Dataset excerpts >>
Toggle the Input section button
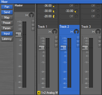 (x=7, y=34)
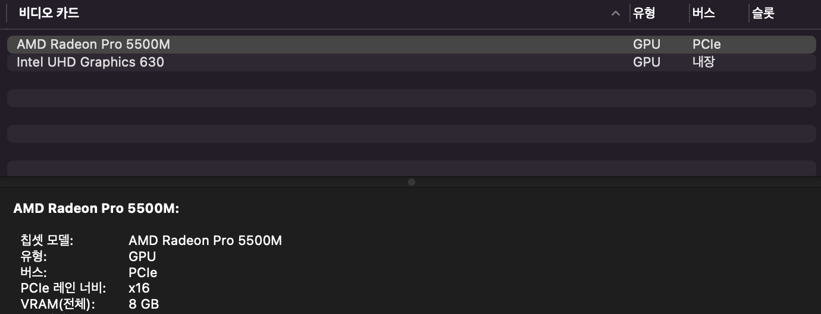Click the PCIe 레인 너비 label
Screen dimensions: 821x314
point(63,289)
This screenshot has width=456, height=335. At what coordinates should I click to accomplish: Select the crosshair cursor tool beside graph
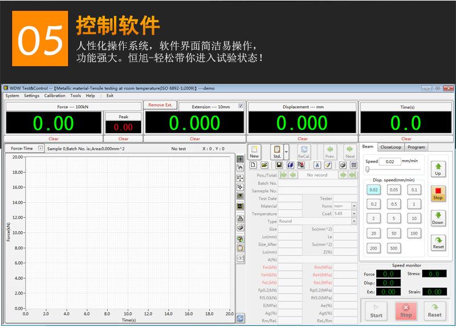[240, 159]
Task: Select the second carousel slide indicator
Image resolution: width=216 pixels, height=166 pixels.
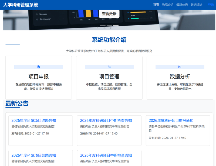Action: coord(109,25)
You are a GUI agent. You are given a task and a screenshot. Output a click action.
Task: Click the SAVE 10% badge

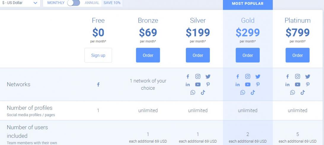pos(112,3)
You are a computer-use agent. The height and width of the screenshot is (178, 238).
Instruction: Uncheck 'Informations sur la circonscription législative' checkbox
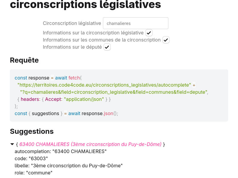pyautogui.click(x=149, y=33)
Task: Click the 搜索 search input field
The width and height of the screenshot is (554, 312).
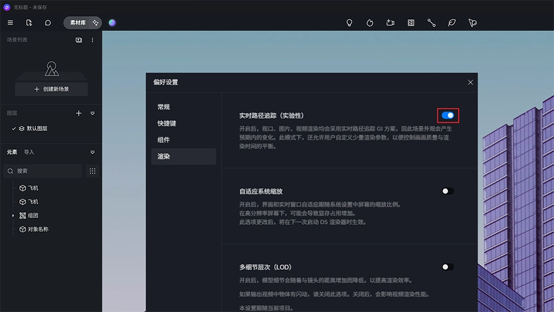Action: 46,171
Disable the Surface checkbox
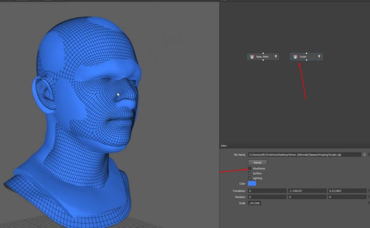 click(x=250, y=173)
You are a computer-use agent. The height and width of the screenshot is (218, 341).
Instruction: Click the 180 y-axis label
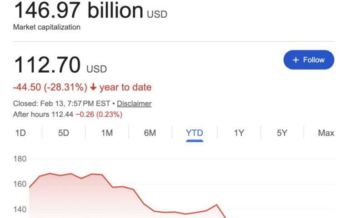pos(20,159)
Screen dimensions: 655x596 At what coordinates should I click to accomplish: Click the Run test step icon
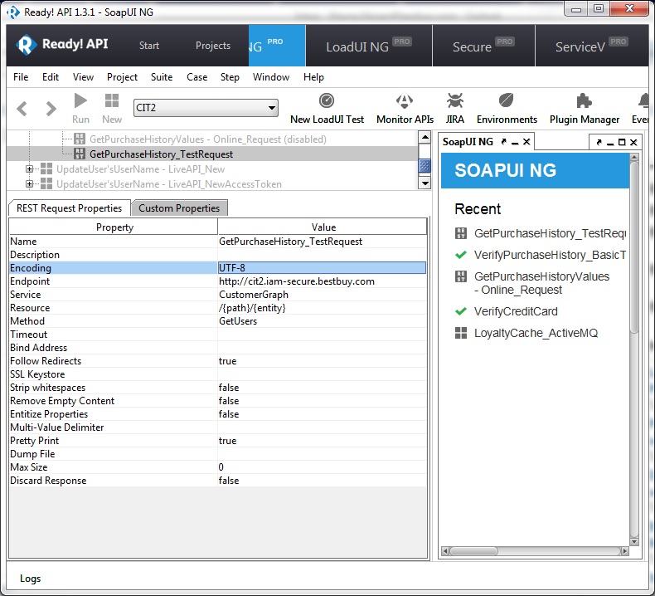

Brief >> Each entry above must come back exactly as written. Drop the images.

Response below >>
Toggle the Input section button
 (x=7, y=34)
Click the PCIe 레인 너비 label
Screen dimensions: 821x314
point(63,289)
This screenshot has width=456, height=335. At what coordinates should I click to accomplish: Select the crosshair cursor tool beside graph
[240, 159]
Task: Select the second carousel slide indicator
Image resolution: width=216 pixels, height=166 pixels.
Action: coord(109,25)
You are a GUI agent. You are given a task and a screenshot. Output a click action.
Task: Click the SAVE 10% badge

pos(112,3)
You are a computer-use agent. The height and width of the screenshot is (178, 238).
Instruction: Uncheck 'Informations sur la circonscription législative' checkbox
pyautogui.click(x=149, y=33)
Task: Click the 搜索 search input field
The width and height of the screenshot is (554, 312).
Action: 46,171
Disable the Surface checkbox
 click(x=250, y=173)
You are a computer-use agent. The height and width of the screenshot is (218, 341).
Instruction: Click the 180 y-axis label
pos(20,159)
Screen dimensions: 655x596 At what coordinates should I click to accomplish: Click the Run test step icon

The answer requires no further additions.